A149
Preclinical development of vorinostat for small cell lung cancer (SCLC)
Amanda Williamson1, Jian Mei Hou1, Emma Dean1, Paul Lorigan2, Caroline Dive1, Fiona Blackhall1
1Clinical and Experimental Pharmacology group, Paterson Institute for Cancer Research, University of Manchester, Wilmslow Road, Manchester, M20 4BX, UK, 2Cancer Research UK Department of Medical Oncology, Christie Hospital NHS Trust, Wilmslow Road, Manchester, M20 4BX, UK
SCLC is highly chemosensitive but invariably relapses with chemoresistance. Chemo- and radioresistance can be associated with tumour hypoxia. The histone deacetylase inhibitors (HDIs), Trichostatin A and FR901228, cause growth arrest and induce apoptosis, respectively, in SCLC in vitro.Vorinostat was the first HDI approved by the FDA and preclinical studies suggest enhanced activity when Vorinostat is combined with other anticancer agents.
This study examined the effects of Vorinostat in a panel of SCLC cell lines in normoxic and hypoxic conditions. Vorinostat IC50 concentrations ranged from 8 to 28µM and were higher in hypoxic than normoxic conditions for 2 of 5 cell lines (IC50 values for H526 and H524 cells were 10µM/24µM and 28µM/33µM in normoxia/hypoxia respectively) as determined by the MTS assay. Preliminary studies demonstrate that in vorinostat treated samples there is down-regulation of anti-apoptotic Bcl-2, Mcl-1 and XIAP, with a corresponding increase in cleaved PARP suggesting the mechanism of reduced cell viability to be increased apoptosis. Moreover, Vorinostat was synergistic with either cisplatin or etoposide (eg Combination Index at IC50 dose for H526 cells = 0.9 and 0.649, respectively)as determined with Chou Talalay methodology.

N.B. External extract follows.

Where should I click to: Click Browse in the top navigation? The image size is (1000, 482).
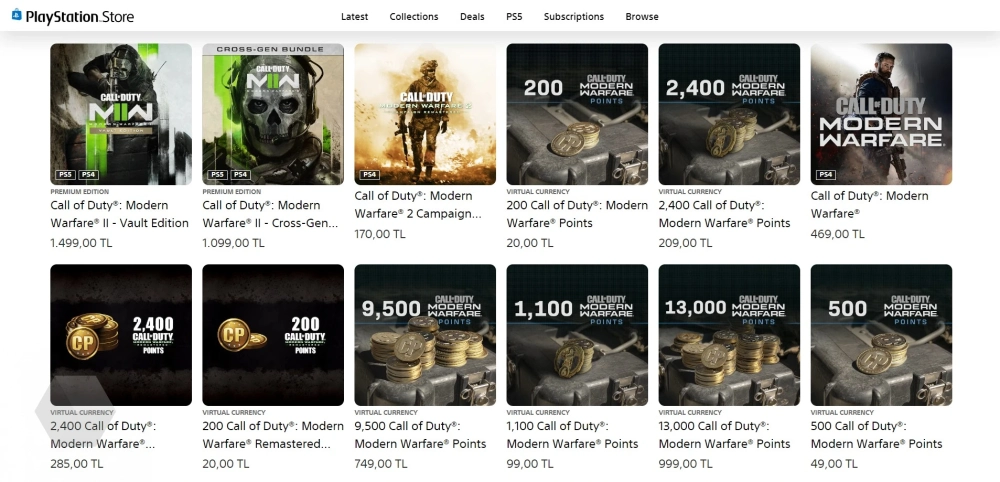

Our data provide a rationale to evaluate vorinostat in combination withconventional chemotherapy (cisplatin and etoposide) among patients with SCLC. Ongoing experiments will examine the mechanism and timing of apoptosis in Vorinostat treated SCLC cell lines, and the scheduling of these agents in vitro to aid in determining the optimal clinical trial design.A phase I/II study is planned to commence later this year.